## [Written instruction]
Convert the lines of every entry below into a JSON list of strings, one string per line, skipping blank lines. Leave the pictures out of the list.

────────────────────

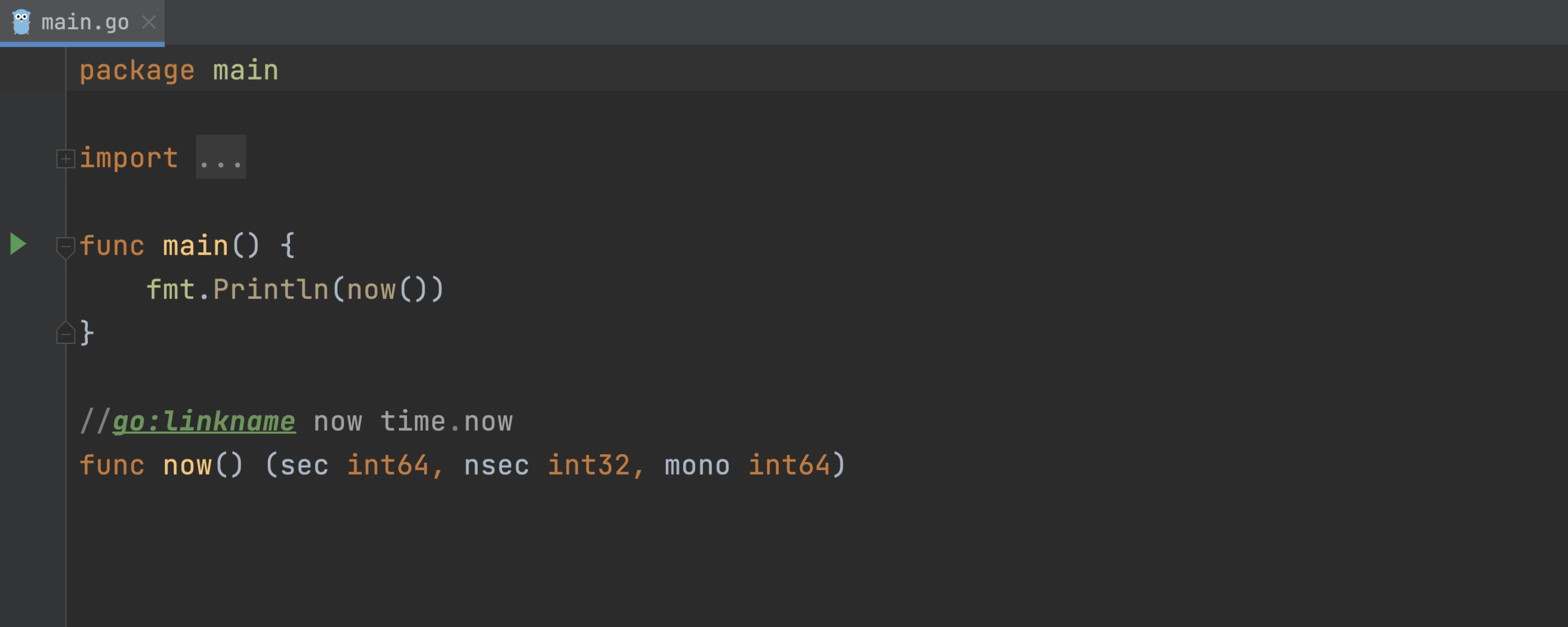Image resolution: width=1568 pixels, height=627 pixels.
Task: Click the fmt package identifier
Action: (x=170, y=289)
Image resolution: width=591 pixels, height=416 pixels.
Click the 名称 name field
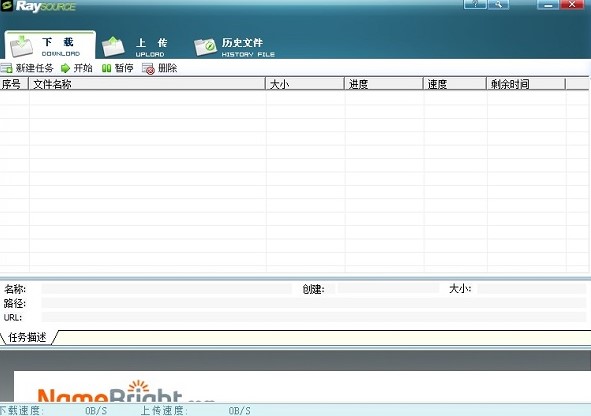[167, 289]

────────────────────

## [Written solution]
[
  "Image resolution: width=1568 pixels, height=627 pixels.",
  "Task: Click the fmt package identifier",
  "Action: (x=170, y=289)",
  "Image resolution: width=591 pixels, height=416 pixels.",
  "Click the 名称 name field",
  "[167, 289]"
]